As a student of comparative religion his intellect was still interested in forms which his seeking mind had long rejected as empty, ludicrous, or inadequate.
His reading for his book, his experience of life, and most of all an inner urge, led him in time to look for the spiritual comfort that was his most vital need outside the walls of the consecrated prison in which he had been bred.

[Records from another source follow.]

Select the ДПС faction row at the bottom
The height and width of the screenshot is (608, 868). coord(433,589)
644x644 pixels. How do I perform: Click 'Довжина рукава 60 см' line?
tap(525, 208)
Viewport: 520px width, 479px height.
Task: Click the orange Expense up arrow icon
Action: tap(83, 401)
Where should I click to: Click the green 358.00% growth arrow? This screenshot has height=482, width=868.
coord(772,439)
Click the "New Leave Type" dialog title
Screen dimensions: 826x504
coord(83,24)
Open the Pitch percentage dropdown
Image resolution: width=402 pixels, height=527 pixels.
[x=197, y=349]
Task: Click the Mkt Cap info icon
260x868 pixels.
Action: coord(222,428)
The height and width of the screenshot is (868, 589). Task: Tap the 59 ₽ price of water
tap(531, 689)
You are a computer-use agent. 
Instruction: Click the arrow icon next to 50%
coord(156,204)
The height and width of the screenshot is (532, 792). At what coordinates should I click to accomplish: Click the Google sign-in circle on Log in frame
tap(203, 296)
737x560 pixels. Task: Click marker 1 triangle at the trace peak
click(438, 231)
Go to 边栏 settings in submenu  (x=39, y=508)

Quia fecisti nos ad Te cor nostrum inquietum est donec requiscat in Te was the motto that hung above his writing-desk. And his restless heart found increasingly its peace sometimes in music, sometimes amid the hum of men and women in the crowded streets of the East End of the town, and most often in quiet communion with Nature on the Downs or beside the sea in some gap far from the haunts of men.
He would ramble the lonely hills by the hour, lost in thought, Ernie skirmishing about him.
Sometimes Mr. Trupp, riding with his little daughter up there between the sky and sea, would meet the couple.
"Like a bear and a terrier, Bess," he would smile.
Then in some secluded valley, father and son would lie down in the "loo" of the hill, as Ernie called it.
Resting there with contented spirits amid the gorse, they would watch the gulls, white-winged and desolately crying over the plough, while the larks purred above them.
These were the best moments of Ernie's childhood, never to pass from him in the tumult and battle of later life. A child of the earth, even his tongue, touched with the soft slur of Sussex caught from school-mates, betrayed him for a countryman. He loved the feel of the turf solid beneath him; he loved the sound of the gorse-pods snapping in the sun; he loved the thump of the sea crashing on the beach far below; and most of all he loved the larks pouring comfort into the cistern of his mind until it too seemed to brim with the music of praise.
"Loving, idn't they?" he would say in his sweet little voice, his hands behind his head, his eyes on a speck of song thrilling in the blue.